Tarextumab, also called OMP-59R5, is a novel anticancer stem cell antibody designed to work by preventing signaling through both the Notch2 and Notch3 receptors. In preclinical models, tarextumab inhibited cancer stem cell growth, promoted cell differentiation, and disrupted tumor angiogenesis by inhibiting vascular pericytes.
Up to $344.5M GSK Collaboration
Tarextumab is being developed through a collaboration launched in 2007 with GSK that gives the pharma giant an option to obtain an exclusive license to the candidate during certain time periods through completion of proof-of-concept Phase II trials.
OncoMed has been eligible for up to $344.5 million in milestone and contingent payments related to tarextumab, including a $25 million opt-in payment and research, development, regulatory, and commercialization payments, in addition to royalties in the low double digits to high teens on net product sales.
As of December 31, 2016, OncoMed earned $25 million in milestone payments from GSK related to tarextumab, according to OncoMed’s Form 10-K Annual report for 2016.

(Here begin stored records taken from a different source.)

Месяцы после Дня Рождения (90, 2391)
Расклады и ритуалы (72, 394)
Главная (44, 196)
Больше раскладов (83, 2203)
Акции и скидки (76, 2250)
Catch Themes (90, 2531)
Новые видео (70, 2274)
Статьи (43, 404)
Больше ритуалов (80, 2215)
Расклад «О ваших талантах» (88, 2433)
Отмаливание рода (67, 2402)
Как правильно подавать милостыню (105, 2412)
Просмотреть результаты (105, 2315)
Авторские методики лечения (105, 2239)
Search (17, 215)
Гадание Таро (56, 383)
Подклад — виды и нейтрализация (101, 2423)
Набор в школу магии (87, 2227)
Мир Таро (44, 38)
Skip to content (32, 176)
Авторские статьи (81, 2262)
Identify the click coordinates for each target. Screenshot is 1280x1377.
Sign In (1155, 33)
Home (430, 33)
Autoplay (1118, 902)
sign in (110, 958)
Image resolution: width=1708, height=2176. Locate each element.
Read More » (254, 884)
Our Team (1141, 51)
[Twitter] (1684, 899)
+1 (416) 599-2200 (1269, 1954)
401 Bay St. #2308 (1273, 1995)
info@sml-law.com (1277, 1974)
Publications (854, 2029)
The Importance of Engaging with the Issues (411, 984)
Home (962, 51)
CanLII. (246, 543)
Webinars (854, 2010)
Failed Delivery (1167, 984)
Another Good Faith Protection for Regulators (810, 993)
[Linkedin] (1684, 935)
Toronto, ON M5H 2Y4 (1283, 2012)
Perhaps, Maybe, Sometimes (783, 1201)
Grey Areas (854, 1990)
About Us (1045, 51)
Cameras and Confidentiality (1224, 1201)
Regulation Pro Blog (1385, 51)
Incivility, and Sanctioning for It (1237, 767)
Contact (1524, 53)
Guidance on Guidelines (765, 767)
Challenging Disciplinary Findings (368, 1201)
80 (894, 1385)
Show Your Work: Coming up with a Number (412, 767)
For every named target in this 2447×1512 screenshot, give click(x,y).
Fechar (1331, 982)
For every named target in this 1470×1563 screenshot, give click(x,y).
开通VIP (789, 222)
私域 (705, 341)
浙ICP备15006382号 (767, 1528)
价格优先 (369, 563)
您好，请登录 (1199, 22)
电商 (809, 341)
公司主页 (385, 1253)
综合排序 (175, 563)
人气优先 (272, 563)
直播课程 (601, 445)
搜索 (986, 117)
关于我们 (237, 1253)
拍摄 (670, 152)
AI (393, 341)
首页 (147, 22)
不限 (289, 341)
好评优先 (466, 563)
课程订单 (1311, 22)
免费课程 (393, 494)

OncoMed would regain rights to tarextumab if GSK elects not to exercise its options, or if it terminates the program. “We expect to submit a data package designed to inform GSK’s option decision regarding tarextumab in the first half of 2017,” OncoMed stated in the Form 10-K.
The GSK collaboration was originally announced in 2007 as a four-candidate, up to $1.4 billion partnership, but was narrowed in 2011 to two compounds, tarextumab and brontictuzumab. On October 31, 2016, GSK told OncoMed it was terminating its option for an exclusive license to develop and commercialize brontictuzumab effective January 29, returning its rights to OncoMed.
OncoMed also said today it was halting enrollment of patients in a Phase Ib clinical trial assessing brontictuzumab in combination with trifluridine/tipiracil (Lonsurf®) in third-line colorectal cancer patients.
“The combination of brontictuzumab plus chemotherapy was not tolerable in this patient population,” OncoMed stated, without offering details.
Brontictuzumab, also called OMP-52M51, is a novel anticancer stem cell antibody designed to work by binding the Notch1 receptor. Blocking Notch1 has been shown in preclinical models to inhibit cancer stem cell growth and promote cell differentiation, as well as to disrupt tumor angiogenesis, according to OncoMed.
Notch1 signaling is prevalent in several solid tumor types, including certain breast, esophageal, colorectal, gastric, pancreatic, and small-cell lung cancers, as well as adenoid cystic carcinoma and cholangiocarcinoma.
“The immediate task ahead is to thoroughly examine the available data, our resources, and the opportunities to refocus our efforts,” Hastings added. “We ended the first quarter of 2017 with $156.9 million in cash and short-term investments.”